___ Data excerpts ___
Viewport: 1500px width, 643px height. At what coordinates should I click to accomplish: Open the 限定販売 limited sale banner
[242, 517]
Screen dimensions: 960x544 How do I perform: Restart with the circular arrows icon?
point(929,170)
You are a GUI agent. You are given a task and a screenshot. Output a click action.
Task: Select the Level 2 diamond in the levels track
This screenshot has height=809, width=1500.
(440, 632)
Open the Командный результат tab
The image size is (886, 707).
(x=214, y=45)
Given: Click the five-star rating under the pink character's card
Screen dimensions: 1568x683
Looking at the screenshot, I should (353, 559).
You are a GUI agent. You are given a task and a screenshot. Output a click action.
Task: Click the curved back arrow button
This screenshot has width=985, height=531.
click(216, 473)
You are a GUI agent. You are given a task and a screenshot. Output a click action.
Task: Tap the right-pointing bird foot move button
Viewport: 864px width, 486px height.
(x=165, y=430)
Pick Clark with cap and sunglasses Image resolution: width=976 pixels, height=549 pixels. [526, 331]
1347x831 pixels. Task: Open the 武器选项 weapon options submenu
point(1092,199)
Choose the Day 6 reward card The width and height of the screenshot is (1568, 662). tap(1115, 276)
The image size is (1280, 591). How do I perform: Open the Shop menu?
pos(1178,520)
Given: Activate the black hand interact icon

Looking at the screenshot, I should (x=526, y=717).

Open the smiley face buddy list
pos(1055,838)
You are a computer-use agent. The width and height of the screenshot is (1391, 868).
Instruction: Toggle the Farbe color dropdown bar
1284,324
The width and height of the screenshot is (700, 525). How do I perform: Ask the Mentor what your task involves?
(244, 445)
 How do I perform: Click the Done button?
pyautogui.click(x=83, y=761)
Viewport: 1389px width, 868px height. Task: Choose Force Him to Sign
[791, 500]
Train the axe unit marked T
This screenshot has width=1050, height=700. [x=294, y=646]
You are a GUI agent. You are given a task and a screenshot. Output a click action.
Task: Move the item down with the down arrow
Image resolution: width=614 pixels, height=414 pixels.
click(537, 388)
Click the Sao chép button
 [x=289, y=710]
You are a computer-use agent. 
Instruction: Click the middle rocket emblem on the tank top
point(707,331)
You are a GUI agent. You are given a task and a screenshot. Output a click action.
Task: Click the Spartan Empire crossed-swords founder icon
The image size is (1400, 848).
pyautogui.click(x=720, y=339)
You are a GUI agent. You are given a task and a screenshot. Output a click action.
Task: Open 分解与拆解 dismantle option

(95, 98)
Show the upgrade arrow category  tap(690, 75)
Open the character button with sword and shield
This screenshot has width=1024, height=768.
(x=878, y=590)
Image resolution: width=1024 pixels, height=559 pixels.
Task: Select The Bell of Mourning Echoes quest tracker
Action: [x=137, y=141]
___
Please add -122 to every coordinate in the answers and write out the records from the start through the line containing "point(929,170)", inclusive, with the requests included.

Viewport: 1500px width, 643px height. At what coordinates should I click to accomplish: Open the 限定販売 limited sale banner
[120, 395]
Screen dimensions: 960x544 How do I perform: Restart with the circular arrows icon?
point(807,48)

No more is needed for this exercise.